Ces hurlements primaires furent immédiatement suivis d’un bruit épouvantable de bagnoles et d’avertisseurs sonores dont l’usage, soit dit en passant, est strictement interdit dans nos agglomérations, densité de population oblige. De quoi voulaient-ils m’avertir ? Etait-ce des bruits de joie ou des bruits de détresse ? Comment aurais-je pu le savoir puisque le son d’un klaxon est unique : laid, bruyant et stressant ?

On ne peut pas dire de ces supporters de foot - capables de se transformer en quelques instants en le plus imbécile des automobilistes - qu’ils soient des primates car même les primates sont capables de modulations sonores et de nuances. Ces supporters de foot sont incapables de transmettre leur joie sans l’imposer, sans réveiller les enfants et ceux qui aspiraient peut-être à un peu de repos à ce moment-là. Ce qui leur semblait être des cris d’allégresse fut perçu par mes oreilles comme des hurlements stridents.

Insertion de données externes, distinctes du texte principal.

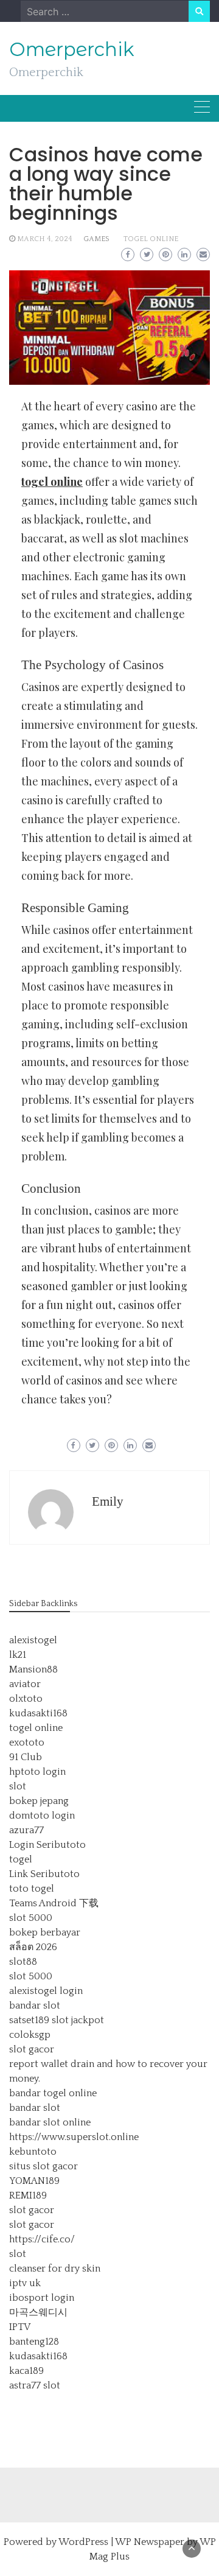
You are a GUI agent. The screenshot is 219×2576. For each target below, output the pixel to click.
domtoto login (42, 1815)
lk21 (17, 1654)
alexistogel (33, 1640)
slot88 (23, 1961)
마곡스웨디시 (38, 2312)
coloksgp (29, 2034)
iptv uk (25, 2283)
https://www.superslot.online (74, 2137)
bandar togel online (53, 2093)
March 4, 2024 (44, 239)
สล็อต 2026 (33, 1947)
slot (17, 1786)
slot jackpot (78, 2020)
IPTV (19, 2327)
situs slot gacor (43, 2166)
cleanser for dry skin (54, 2268)
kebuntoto (33, 2151)
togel (20, 1859)
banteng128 (34, 2341)
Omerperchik (71, 49)
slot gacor (31, 2049)
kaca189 (26, 2370)
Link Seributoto (44, 1874)
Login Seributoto (47, 1844)
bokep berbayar (44, 1932)
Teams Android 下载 (54, 1903)
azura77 (26, 1830)
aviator (25, 1684)
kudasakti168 (38, 1713)
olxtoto (26, 1698)
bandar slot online (50, 2122)
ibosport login (41, 2297)
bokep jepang (39, 1800)
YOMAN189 (34, 2180)
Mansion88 (33, 1669)
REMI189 (28, 2195)
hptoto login (37, 1771)
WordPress (83, 2541)
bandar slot (34, 2005)
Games (96, 239)
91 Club (25, 1757)
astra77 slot (34, 2385)
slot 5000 (30, 1917)
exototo (26, 1742)
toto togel (31, 1888)
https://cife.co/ (42, 2239)
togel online (150, 239)
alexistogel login (46, 1990)
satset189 (29, 2020)
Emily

Exprimer se joie à travers l’avertisseur sonore d’une bagnole est aussi imbécile que de manifester sa joie en tirant des balles en l’air, des roquettes au toute autre arme de guerre. Car l’automobile est une arme de destruction massive qui tue chaque année 1,2 millions de personnes dans le monde, qui altère irréversiblement l’atmosphère, enlaidit les villes et détruit le lien social.

Samedi dernier, le foot et la bagnole se sont associés pour manifester leur omniprésence et leur domination sur les esprits. Samedi dernier, j’ai mal dormi…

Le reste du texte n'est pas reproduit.